You don’t need another prompt. You need four hours

Session one builds the brain that holds your product, your voice, and your judgment. Session two builds your first Play on top of it. Compete, Position, or Launch, running on your real work by the time we’re done. You do the talking. It ends up in your repo, on your computer.

“This feels like a freaking cheat code. This stuff used to take forever and now all I do is type ‘yes’ and enter and it does it all. It’s nuts.”

David Lim, product marketer

Where you are

Someone told you to use AI. Nobody told you how.

The mandate

“My CMO says use AI. Nobody said how.”

No KPI, no baseline, no definition of done. One PMM called it “eat this pill, we won’t tell you why.”

The search

“I can’t tell what’s worth building.”

You have Claude, budget, permission. What you don’t have is the signal. “All my time watching Claude influencers. Not worth the squeeze.”

The clock

“And the work doesn’t stop.”

You’re not carving out four clean hours. Slack, LinkedIn, the launch, all of it pinging while you try to focus.

What you already tried

Every road you took ends in the same place.

None of these fail because you’re lazy or slow. They fail for the same structural reason, and it’s at the bottom of this list.

“I’ll figure it out from YouTube”

You watch the builders. You save the threads. Months later you still can’t tell which of it was built for a job like yours.

“I’ll just tell Claude what I want”

It reads fine and sounds like everyone else’s, because you described your product to a window that forgets you tomorrow. Then you spend the hour rewriting that you meant to save.

“I’ll take a course”

Forty hours of video built for engineers, on an example product that isn’t yours. Nothing you build in it survives a real launch.
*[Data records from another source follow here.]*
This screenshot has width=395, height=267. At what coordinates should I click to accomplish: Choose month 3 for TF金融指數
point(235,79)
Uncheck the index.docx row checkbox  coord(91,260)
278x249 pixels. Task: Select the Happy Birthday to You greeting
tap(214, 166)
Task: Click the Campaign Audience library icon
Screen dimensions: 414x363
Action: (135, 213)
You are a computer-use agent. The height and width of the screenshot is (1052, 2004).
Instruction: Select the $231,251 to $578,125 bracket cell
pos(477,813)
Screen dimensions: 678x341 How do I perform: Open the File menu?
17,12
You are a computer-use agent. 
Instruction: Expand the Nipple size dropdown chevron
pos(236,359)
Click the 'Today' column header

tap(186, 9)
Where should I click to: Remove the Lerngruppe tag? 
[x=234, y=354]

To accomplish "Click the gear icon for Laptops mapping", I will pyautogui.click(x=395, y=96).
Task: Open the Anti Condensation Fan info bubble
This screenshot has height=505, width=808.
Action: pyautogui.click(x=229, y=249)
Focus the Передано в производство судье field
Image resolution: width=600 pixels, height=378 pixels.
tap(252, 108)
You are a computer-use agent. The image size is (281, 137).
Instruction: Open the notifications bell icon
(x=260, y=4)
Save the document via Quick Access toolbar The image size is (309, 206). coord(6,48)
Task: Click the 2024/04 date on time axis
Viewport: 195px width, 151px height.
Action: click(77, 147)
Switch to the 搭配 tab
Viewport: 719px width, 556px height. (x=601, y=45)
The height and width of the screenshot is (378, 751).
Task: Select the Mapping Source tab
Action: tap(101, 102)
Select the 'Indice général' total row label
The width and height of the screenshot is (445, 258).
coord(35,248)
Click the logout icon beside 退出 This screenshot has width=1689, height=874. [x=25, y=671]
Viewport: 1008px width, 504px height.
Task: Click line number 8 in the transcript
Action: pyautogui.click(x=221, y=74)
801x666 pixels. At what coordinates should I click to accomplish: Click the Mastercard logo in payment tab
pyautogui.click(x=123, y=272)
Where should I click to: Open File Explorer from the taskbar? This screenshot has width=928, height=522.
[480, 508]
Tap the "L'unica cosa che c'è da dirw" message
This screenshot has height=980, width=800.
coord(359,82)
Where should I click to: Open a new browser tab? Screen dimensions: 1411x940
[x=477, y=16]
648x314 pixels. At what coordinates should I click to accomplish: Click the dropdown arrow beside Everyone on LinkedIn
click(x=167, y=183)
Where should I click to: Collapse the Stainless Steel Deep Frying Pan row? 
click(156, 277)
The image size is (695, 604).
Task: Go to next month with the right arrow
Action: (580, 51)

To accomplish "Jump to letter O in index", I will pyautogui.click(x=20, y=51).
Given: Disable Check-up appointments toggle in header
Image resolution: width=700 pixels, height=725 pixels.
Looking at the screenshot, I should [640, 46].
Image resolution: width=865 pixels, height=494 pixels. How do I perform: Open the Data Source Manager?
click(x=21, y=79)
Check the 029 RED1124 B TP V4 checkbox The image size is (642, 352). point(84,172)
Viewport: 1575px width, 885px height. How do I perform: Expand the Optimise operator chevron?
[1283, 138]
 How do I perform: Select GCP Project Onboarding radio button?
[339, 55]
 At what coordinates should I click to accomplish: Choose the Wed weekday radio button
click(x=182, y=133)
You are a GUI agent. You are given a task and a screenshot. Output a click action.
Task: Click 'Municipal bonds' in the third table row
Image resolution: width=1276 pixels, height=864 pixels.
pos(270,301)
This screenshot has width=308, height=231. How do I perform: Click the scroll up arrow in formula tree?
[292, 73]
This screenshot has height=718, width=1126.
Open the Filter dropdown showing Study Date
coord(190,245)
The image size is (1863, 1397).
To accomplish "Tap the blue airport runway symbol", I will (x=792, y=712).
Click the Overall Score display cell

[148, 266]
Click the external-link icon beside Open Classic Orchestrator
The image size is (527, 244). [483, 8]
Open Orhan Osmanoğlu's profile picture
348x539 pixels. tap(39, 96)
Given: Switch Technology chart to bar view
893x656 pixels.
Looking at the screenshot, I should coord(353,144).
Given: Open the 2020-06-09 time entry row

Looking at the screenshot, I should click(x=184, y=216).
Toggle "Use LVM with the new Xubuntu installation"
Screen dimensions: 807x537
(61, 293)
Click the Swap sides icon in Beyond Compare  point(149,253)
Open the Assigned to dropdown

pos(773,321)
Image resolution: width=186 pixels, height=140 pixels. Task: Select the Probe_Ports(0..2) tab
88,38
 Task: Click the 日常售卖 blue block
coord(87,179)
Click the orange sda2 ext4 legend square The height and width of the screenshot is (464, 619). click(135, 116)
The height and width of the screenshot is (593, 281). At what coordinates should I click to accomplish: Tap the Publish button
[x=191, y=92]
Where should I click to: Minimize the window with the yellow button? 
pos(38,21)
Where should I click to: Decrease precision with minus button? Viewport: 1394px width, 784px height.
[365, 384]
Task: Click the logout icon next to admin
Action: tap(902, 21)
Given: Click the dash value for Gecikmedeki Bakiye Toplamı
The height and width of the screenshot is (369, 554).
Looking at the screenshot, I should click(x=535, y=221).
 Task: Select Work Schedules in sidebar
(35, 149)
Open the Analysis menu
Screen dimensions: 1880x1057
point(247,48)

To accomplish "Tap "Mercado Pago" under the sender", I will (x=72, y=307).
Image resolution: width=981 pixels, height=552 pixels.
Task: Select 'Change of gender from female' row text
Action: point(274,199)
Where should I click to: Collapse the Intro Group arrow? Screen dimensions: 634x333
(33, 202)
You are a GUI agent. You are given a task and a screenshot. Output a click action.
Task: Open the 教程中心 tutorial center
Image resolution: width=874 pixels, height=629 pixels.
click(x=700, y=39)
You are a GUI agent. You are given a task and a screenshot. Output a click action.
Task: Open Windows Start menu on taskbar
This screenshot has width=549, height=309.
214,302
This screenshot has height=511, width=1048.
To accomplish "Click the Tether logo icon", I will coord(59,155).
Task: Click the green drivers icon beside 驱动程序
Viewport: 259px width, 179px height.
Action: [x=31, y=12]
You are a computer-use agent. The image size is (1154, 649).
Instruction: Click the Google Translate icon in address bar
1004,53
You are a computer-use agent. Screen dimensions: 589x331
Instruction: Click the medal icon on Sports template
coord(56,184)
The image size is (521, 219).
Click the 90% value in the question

“I’ll hire someone to build it”

Now you own something you can’t open. It breaks the week of a launch, and you’re back in a queue waiting on whoever built it.

Why they all fail

Every one starts by forgetting who you are.

01

It doesn’t know you

Every tool asks you to describe your product from scratch, every single time.

02

So it sounds generic

It hands back the median of everything. “AI is still popping out the same baby for everyone.”

03

The fix is boring

Give it your context once, in a place it keeps. Build the memory first, then build what runs on it.

How it works

Two sessions. Brain, then Build.

Two hours each, live, one on one, two days in a row. You share your screen and you drive the whole time. Overnight you run it on your own work, and session two opens with whatever broke.

01 Session one · 2 hours

🧠 The Brain

The two hours where your product, your customers, your positioning, your voice, and the way you make calls stop living only in your head.

The part nobody does

You talk, I write it down. How you decide what’s worth acting on and what to ignore, the format you actually want, the words you use and the ones you never use. Skip this and every output sounds generic. This is the step that makes it sound like you.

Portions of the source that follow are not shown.